* To be done *
Copy the records from the line that has "Where should I click to: Disable" through the line that has "click(445, 525)", swapping "screenshot" for "capture" wherever it occurs and changing nothing else.

* Items *
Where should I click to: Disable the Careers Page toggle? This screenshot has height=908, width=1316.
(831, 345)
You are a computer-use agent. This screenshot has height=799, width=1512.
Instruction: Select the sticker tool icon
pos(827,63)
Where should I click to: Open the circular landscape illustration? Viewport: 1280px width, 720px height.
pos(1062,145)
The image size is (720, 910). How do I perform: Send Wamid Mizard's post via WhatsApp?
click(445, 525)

...

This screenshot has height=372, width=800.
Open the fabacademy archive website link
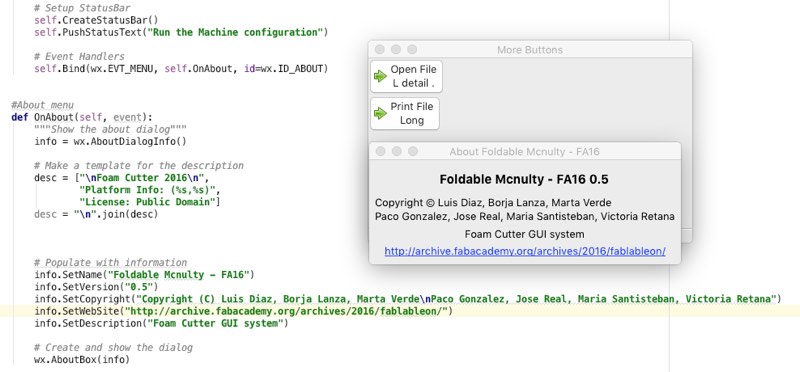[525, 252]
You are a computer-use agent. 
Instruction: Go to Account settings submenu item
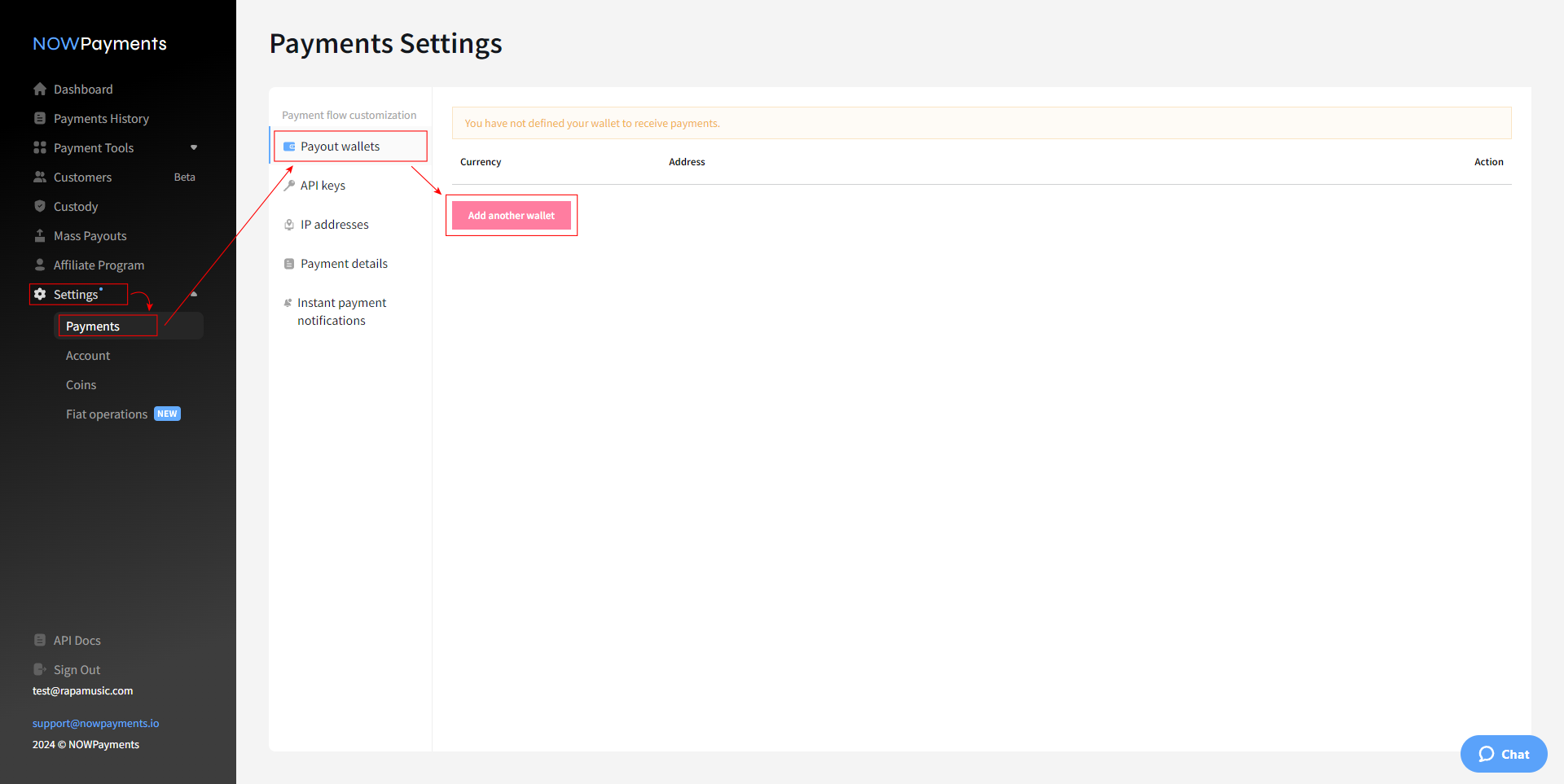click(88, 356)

---

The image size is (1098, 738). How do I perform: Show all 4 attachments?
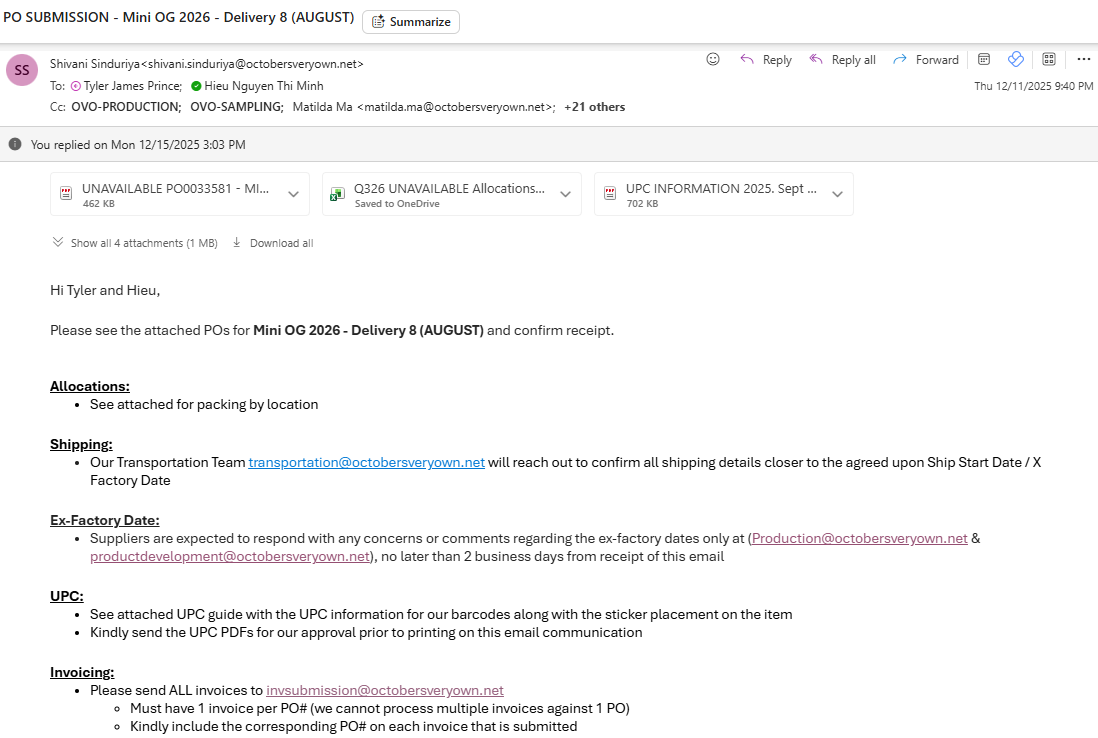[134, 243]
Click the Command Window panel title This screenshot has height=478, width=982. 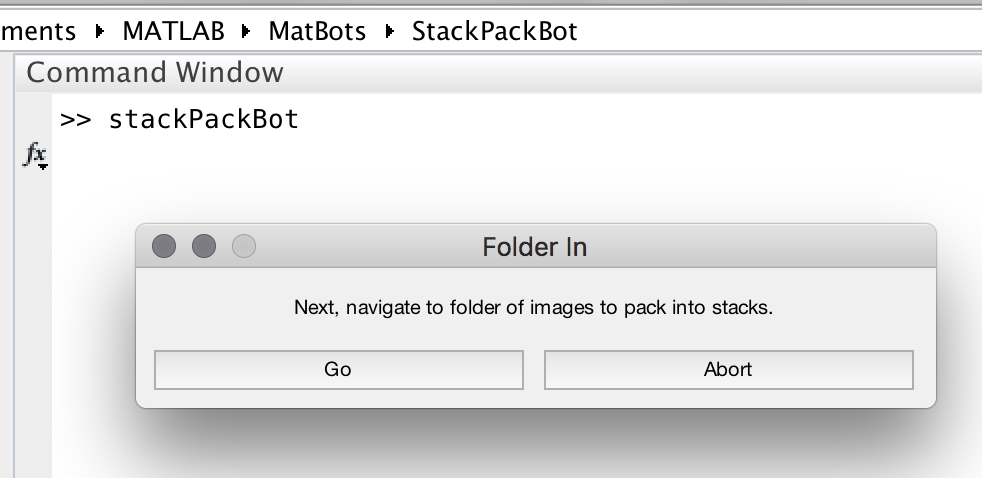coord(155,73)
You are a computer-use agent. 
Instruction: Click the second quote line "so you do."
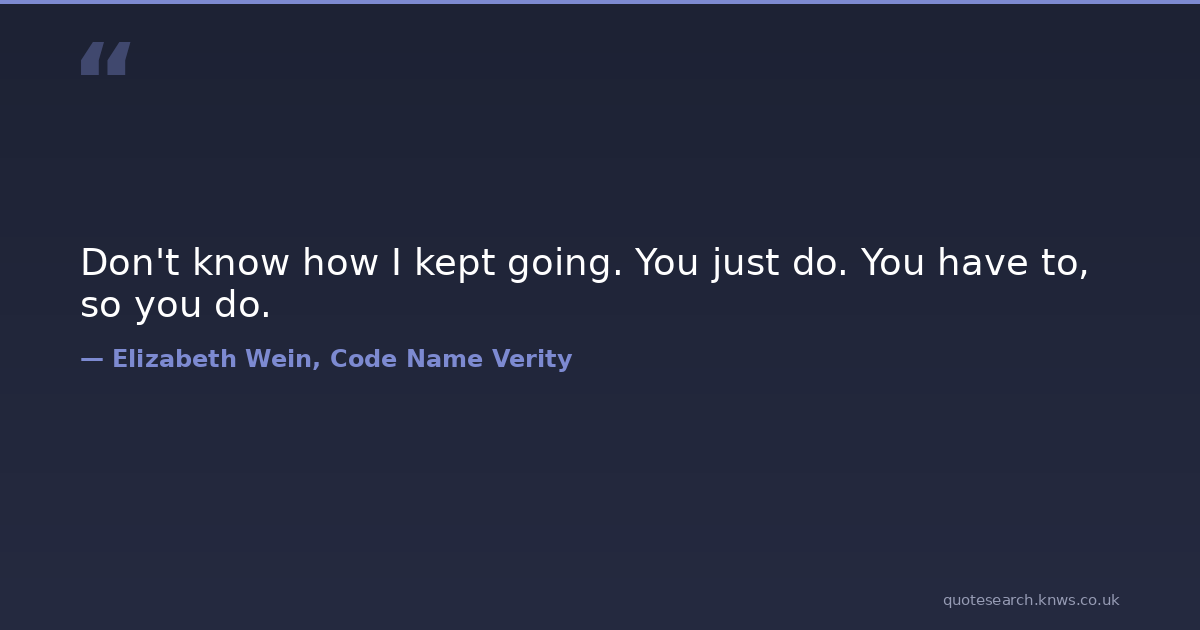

* Answer below *
Where should I click to: Disable the Careers Page toggle? This capture has height=908, width=1316.
(831, 345)
You are a computer-use agent. This capture has height=799, width=1512.
Instruction: Select the sticker tool icon
pos(827,63)
Where should I click to: Open the circular landscape illustration? Viewport: 1280px width, 720px height.
pos(1062,145)
The image size is (720, 910). How do I perform: Send Wamid Mizard's post via WhatsApp?
click(445, 525)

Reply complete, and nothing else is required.